:: Entries provided ::
<<<<

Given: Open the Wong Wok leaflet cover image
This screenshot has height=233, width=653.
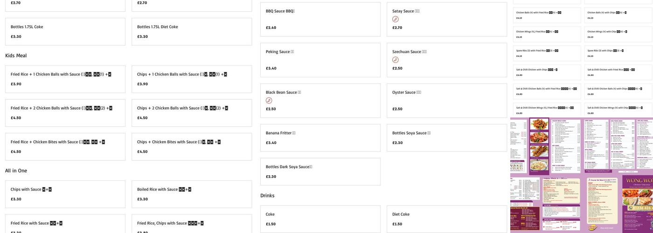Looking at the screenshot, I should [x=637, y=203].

>>>>
<<<<

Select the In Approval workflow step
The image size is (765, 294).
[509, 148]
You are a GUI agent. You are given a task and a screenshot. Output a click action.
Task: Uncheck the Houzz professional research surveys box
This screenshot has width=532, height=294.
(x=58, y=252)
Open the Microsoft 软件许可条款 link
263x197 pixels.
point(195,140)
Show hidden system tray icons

>>>>
<<<<

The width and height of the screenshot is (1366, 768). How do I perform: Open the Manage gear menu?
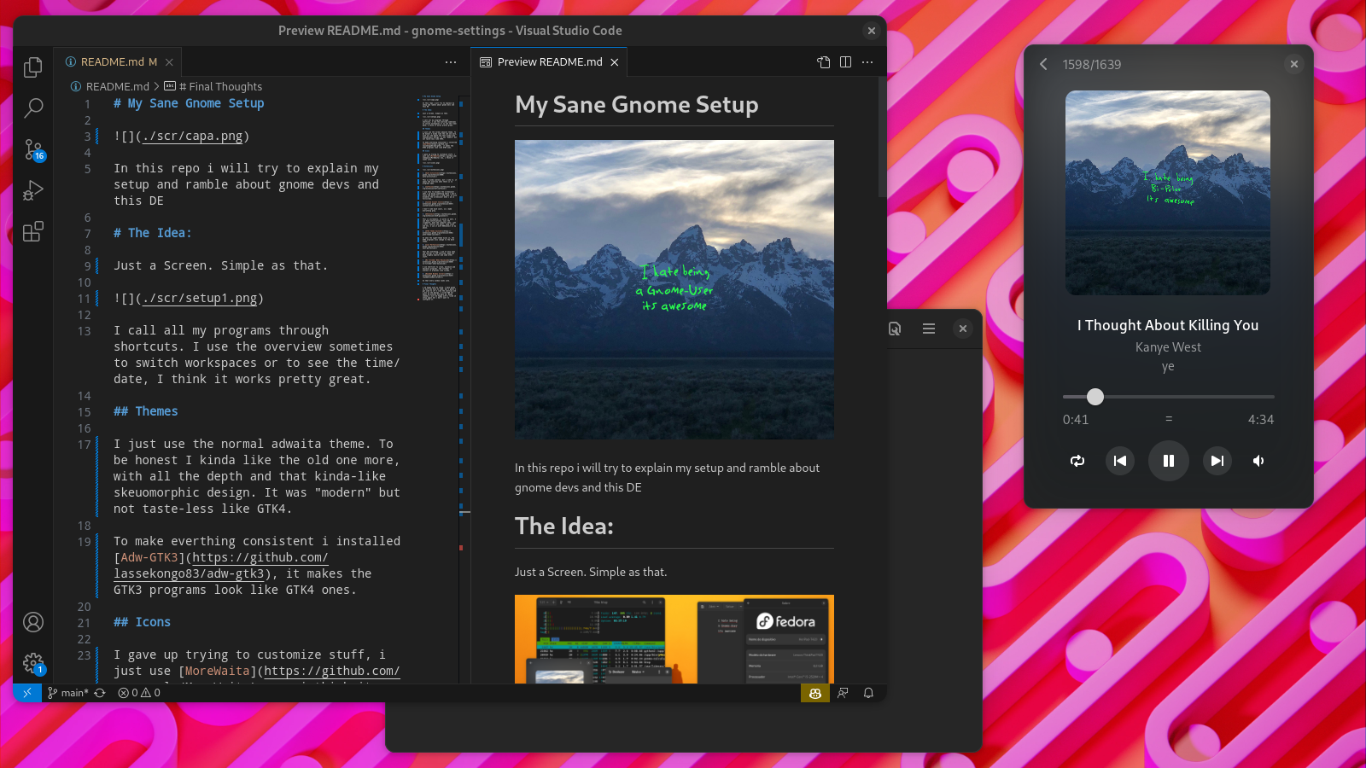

>>>>

:: Assignment ::
Look through the data above and return exactly the lines from the one that contains "Task: Uncheck the" to the one that contains "Show hidden system tray icons", inclusive, with nothing else.

:: Answer below ::
Task: Uncheck the Houzz professional research surveys box
This screenshot has width=532, height=294.
(x=58, y=252)
Open the Microsoft 软件许可条款 link
263x197 pixels.
point(195,140)
Show hidden system tray icons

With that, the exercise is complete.